_Marche à suivre:_
Pouvez-vous restituer, sans rien y changer, le passage du texte ci-dessous sur la peinture de Deniz Bayav qui va de « L’écoulement de l’eau, sa » jusqu'à « décomposition du végétal. » inclus ?

_Texte source:_
»»

Deniz Bayav compose ses peintures en valorisant les oppositions et les contrastes. Cultivant une attitude d’observatrice durant ses promenades au plus près de la nature, l’artiste s’approche des végétaux, la plupart du temps au ras du sol. Son regard se pose sur les différences et les variations d’état, entre vie et mort, entre changement de couleurs du feuillage et renouveau de celui-ci.
Elle attire notre attention sur le cycle de vie au sein de la nature, l’impermanence du vivant, qui se renouvelle continuellement. Sa pratique artistique s’inscrit à la suite des vanités de Simon Renard de Saint-André, de Pieter Claesz et des œuvres des peintres de l’école de Barbizon. Elle entretient une relation sensible avec la forêt comme milieu où vivre pleinement le cycle des saisons. Dans la nature, elle
recherche les contrastes, les relations entre des matières naturelles en cours de transformation. A partir de ses propres photographies, elle crée des compositions pour lesquelles elle privilégie un équilibre entre des éléments de différentes natures. Elle révèle ainsi des espaces temps où se perçoivent un maximum de changements possibles. Ses peintures donnent à voir les détails de végétaux de différentes couleurs dont les contrastes sont renforcés par un jeu d’ombre et de lumière. Notre regard peut alors circuler face à la
toile et se poser pour s’attarder sur l’étude des feuilles bien souvent malades ou rongées par des insectes.
Nous pouvons aussi appréhender les diverses caractéristiques des végétaux en relation avec leur milieu.
On songe aux feuilles qui tombent naturellement, forment un tapis qui progressivement se décomposera pour devenir de l’humus : un processus qui rend le sol riche et vivant. D’où une conscience de la profondeur du sol et de la vie invisible qui s’y déroule. L’artiste nous invite à ralentir notre rythme quotidien afin d’apprécier le vivant dans son processus de transformation, tout en restant à une juste distance.
L’écoulement de l’eau, sa rencontre avec les plantes et les autres organismes intéressent également Deniz Bayav. Ses peintures témoignent de la puissance de cet élément, de ses paradoxes, à la fois source de vie, nourricière et destructrice. Celles-ci montrent des interactions entre l’eau et la lumière. Elles expriment un moment fugace durant lequel tout semble être en mouvement. Sur certaines, à travers des reflets se perçoivent des relations entre des arbres et des feuilles. D’autres suggèrent le processus de régénération et de décomposition du végétal.

««

_Données sources:_
»»

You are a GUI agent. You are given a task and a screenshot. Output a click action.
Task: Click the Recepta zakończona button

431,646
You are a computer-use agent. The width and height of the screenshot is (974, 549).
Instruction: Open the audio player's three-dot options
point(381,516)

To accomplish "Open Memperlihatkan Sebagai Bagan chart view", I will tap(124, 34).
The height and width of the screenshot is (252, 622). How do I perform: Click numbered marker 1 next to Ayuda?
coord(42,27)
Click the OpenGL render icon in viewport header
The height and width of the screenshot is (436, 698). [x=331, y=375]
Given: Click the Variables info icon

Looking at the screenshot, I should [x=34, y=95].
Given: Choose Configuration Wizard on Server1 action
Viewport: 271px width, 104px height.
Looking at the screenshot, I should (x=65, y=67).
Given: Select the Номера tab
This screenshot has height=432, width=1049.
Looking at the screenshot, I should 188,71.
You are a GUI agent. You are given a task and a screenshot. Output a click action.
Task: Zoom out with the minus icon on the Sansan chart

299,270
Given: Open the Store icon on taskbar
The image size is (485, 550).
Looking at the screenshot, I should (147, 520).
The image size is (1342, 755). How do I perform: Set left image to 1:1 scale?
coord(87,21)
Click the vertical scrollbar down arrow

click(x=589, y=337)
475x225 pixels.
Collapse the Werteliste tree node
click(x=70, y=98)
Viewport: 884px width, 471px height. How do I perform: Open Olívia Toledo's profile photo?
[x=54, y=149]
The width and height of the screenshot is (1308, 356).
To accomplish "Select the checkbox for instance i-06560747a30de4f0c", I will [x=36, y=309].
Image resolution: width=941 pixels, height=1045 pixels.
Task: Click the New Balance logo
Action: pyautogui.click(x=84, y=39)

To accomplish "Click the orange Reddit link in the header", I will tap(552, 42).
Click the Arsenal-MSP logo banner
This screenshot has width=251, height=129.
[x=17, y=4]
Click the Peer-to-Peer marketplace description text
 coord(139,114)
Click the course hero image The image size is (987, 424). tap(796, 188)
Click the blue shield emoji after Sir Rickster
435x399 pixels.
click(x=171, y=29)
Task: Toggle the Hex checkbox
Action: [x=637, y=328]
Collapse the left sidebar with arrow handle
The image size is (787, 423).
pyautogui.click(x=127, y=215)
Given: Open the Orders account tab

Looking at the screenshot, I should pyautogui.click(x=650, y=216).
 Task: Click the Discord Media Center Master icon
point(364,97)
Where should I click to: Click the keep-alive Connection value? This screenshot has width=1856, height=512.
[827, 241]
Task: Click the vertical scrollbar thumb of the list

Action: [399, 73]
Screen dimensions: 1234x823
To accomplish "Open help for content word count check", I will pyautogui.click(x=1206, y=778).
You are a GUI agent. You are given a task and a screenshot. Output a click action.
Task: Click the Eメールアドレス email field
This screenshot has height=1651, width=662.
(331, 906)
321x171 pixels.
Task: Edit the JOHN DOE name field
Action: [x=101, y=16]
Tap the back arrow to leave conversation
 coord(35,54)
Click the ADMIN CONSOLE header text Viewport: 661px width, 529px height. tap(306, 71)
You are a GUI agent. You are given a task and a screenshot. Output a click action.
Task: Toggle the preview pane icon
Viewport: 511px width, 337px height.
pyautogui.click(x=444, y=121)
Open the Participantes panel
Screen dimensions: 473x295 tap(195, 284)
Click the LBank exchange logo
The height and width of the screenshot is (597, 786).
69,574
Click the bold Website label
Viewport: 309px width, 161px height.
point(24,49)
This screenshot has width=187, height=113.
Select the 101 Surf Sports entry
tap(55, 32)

««

_Réponse rédigée:_
L’écoulement de l’eau, sa rencontre avec les plantes et les autres organismes intéressent également Deniz Bayav. Ses peintures témoignent de la puissance de cet élément, de ses paradoxes, à la fois source de vie, nourricière et destructrice. Celles-ci montrent des interactions entre l’eau et la lumière. Elles expriment un moment fugace durant lequel tout semble être en mouvement. Sur certaines, à travers des reflets se perçoivent des relations entre des arbres et des feuilles. D’autres suggèrent le processus de régénération et de décomposition du végétal.